Life moves and changes. Marxist philosophy holds that the material world – matter – is primary. Ideas – consciousness – are the reflection of this objective reality. Marxism is a guide to action, based on practice. It recognises all things in nature and society as constantly coming into being and passing away. One social system grows into another. A new social order is in the making. We put Marx's concept of the association of free and equal producers to the forefront of our conception of socialism and the administration of economic life. This is the basic standpoint the Socialist Party of Great Britain. Our aim is a world where every region may have its own particular and distinct customs, but are still a part of a world-wide system, based upon a society where everyone owns and everyone has the equal right to control the natural wealth, the factories and plants in which this natural wealth is processed, and the transportation networks (such as roads and railways) and store-house and outlets centres where this wealth is distributed freely on the principle of to each according to needs.

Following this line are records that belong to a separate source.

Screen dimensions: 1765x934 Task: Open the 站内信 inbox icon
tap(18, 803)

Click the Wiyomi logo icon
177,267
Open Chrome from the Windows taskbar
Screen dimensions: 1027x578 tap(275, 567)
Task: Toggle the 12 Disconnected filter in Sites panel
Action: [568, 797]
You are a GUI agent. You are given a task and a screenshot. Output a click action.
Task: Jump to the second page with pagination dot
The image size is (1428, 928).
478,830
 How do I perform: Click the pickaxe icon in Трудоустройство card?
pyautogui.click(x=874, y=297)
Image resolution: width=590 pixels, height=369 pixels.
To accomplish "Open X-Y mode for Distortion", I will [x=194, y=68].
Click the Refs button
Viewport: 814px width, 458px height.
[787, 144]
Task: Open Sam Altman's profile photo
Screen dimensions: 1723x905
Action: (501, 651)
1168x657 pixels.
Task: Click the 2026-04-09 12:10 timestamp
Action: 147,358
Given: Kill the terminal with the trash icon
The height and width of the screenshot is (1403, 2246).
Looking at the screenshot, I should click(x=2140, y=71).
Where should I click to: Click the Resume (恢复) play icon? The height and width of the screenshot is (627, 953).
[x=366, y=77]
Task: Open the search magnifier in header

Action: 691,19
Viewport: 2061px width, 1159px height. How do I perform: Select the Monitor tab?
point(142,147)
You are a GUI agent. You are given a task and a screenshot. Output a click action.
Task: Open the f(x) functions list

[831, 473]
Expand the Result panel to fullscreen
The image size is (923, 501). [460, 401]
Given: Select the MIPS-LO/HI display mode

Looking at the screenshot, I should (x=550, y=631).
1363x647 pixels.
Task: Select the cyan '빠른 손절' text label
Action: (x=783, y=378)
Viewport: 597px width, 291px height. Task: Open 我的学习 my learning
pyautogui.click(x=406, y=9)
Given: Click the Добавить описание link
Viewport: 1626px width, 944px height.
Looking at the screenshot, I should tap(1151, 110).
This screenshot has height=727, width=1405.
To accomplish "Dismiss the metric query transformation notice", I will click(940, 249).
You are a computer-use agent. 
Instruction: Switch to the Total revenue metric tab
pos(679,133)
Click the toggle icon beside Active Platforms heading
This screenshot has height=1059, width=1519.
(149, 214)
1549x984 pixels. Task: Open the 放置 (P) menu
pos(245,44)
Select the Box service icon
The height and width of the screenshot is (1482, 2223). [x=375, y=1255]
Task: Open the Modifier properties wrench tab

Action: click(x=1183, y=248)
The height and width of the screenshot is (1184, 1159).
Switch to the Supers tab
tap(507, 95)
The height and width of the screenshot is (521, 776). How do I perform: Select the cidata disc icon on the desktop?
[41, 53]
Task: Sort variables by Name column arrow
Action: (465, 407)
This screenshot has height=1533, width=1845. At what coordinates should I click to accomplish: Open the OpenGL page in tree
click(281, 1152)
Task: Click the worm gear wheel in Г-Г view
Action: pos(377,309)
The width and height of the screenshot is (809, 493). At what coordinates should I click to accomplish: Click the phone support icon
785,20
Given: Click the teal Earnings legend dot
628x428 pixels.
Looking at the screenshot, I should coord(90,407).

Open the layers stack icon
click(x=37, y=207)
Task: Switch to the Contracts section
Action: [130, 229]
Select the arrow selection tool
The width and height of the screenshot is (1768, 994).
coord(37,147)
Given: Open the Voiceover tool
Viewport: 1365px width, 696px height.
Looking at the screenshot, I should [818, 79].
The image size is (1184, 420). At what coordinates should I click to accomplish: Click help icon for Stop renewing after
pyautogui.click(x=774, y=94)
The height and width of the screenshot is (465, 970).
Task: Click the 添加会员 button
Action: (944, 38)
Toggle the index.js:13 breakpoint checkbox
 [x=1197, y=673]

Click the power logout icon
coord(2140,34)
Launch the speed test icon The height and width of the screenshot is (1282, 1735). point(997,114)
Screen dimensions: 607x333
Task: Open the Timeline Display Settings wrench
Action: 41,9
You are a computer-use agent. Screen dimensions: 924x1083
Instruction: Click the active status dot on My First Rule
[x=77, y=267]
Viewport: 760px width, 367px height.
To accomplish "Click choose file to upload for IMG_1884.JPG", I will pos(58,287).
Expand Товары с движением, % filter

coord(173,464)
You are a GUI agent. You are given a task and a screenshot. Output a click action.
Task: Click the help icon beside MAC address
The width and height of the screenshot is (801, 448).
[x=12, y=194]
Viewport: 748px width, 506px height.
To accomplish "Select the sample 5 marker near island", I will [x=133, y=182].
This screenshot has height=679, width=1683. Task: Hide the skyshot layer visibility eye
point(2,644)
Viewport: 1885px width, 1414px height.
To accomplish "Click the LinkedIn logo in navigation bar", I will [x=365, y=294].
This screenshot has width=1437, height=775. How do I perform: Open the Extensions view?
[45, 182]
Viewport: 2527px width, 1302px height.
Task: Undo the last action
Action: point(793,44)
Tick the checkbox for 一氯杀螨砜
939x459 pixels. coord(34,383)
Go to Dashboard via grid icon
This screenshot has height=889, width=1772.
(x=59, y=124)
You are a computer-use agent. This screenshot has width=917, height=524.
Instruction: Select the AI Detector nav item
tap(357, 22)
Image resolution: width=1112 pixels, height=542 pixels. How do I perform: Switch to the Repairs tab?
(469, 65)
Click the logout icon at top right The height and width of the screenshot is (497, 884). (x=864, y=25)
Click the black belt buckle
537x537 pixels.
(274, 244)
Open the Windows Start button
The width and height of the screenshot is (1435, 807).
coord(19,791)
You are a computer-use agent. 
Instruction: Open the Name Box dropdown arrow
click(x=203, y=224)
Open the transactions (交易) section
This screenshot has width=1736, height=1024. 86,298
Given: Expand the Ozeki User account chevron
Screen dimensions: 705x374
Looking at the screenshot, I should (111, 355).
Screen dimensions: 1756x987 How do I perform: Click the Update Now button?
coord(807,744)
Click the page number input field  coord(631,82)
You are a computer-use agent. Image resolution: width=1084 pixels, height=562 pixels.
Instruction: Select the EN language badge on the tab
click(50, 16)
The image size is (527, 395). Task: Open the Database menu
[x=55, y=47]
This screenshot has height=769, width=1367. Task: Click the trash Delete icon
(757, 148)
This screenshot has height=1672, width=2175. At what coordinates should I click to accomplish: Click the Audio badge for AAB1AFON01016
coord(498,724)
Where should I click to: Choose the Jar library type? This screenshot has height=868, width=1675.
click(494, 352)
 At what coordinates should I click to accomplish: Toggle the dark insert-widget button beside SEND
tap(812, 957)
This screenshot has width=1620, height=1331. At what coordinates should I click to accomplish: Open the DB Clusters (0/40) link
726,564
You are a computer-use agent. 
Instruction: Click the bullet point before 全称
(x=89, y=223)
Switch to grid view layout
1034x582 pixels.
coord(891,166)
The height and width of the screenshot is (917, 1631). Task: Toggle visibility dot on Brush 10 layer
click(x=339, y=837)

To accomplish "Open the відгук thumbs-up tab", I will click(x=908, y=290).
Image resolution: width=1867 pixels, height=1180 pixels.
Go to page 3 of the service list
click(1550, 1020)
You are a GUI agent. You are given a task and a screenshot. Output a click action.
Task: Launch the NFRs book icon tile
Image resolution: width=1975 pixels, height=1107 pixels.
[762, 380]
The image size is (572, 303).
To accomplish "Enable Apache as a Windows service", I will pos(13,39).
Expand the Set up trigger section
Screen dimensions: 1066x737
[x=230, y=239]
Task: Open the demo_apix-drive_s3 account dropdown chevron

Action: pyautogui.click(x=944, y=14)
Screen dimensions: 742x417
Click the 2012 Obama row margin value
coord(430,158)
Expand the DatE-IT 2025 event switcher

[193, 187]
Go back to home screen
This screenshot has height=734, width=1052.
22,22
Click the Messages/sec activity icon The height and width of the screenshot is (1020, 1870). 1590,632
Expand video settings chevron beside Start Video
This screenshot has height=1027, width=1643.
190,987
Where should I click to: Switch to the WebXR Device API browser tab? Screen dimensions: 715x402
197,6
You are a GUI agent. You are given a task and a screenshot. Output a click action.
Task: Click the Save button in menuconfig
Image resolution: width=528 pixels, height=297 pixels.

The essence of the capitalist system is the ownership and control of the materials and machinery of production and distribution by a small class whose legal title to the industrial and commercial utilities and plants gives them control over the lives of the working majority. The workers suffer in a new form of slavery, wherein their labour power is paid for by wages, and their lives are dependent upon employment by some capitalist master. capitalist society characterised by production for profit. Profit is derived from unpaid labour time. Workers’ labour power is purchased on the market by the owners of capital and employment depends upon the production by the worker of a margin of value over and above what received for the labour power. The commodities produced by workers’ socialised labour are privately appropriated by the capitalists so long as they can be sold for profit on the market. The capitalist employer has no responsibility the wage-worker, except that of paying for the labour-power.
In capitalist society the state is sometimes democratic in appearance. The workers are permitted to take part in elections and seemingly the government is the expression of “the will of the people.” The capitalist government is none the less a class government, the organ of the capitalists for the control and coercion of the workers. Capitalist democracy with all its pretensions to equality, is merely a disguise for the rule of an oligarchy. So long as the capitalists dominates the power of the media, the pulpit, the schools and colleges; so long as millions of workers are subject to their propaganda, the capitalists can well afford to allow the workers the empty privilege of periodically voting to confirm their rule. It is the control of the state power where lies the strength of the capitalist class. This control places at its command the military, the police and the judges for the protection of its class interests. While this power remains in the hands of the capitalists the working class cannot achieve its emancipation.
The Socialist Party proposes to secure control of the capitalist state through electing a majority of the legislative and constitution-making bodies, to use the position thus achieved to transform capitalism. It proposes to capture political power through the popular suffrage, the power of the vote. Socialist delegates to Parliament will not introduce reform measures. They will make clear that such measures are of no fundamental significance to the working class. At best they are belated parliamentary acknowledgments of defensive gains won by the workers in their industrial struggles.
The Socialist Party rejects the conception, as advocated by the IWW and other syndicalists, that it is only by the industrial struggle in itself that are the means through which power can be transferred from the capitalists to the workers. The socialist revolution cannot be achieved by direct seizure of industry by the workers, without the workers first having conquered and captured the power of the State. We maintain that the class struggle is essentially a political struggle. (We, however, do acknowledge that industrial unionism offers more efficient methods of struggle than conventional trade unionism.)
The workers can become emancipated only when capitalist economic relationships are broken
and production is controlled by the workers and the community. The technology invented to serve humanity has become the instruments for enslavement of the producers. Socialism will release all the productive energies for the common welfare of all the people. Instead of profit for a few being the driving force of production the needs and enjoyments of the vast majority of people will be the motivation. The working class will have at its disposal all that civilisation can offer for the enhancement of individual and social life.
There is but one solution for the ills of capitalist society, but one way for the workers to achieve freedom and human life — the way of the Socialist Revolution.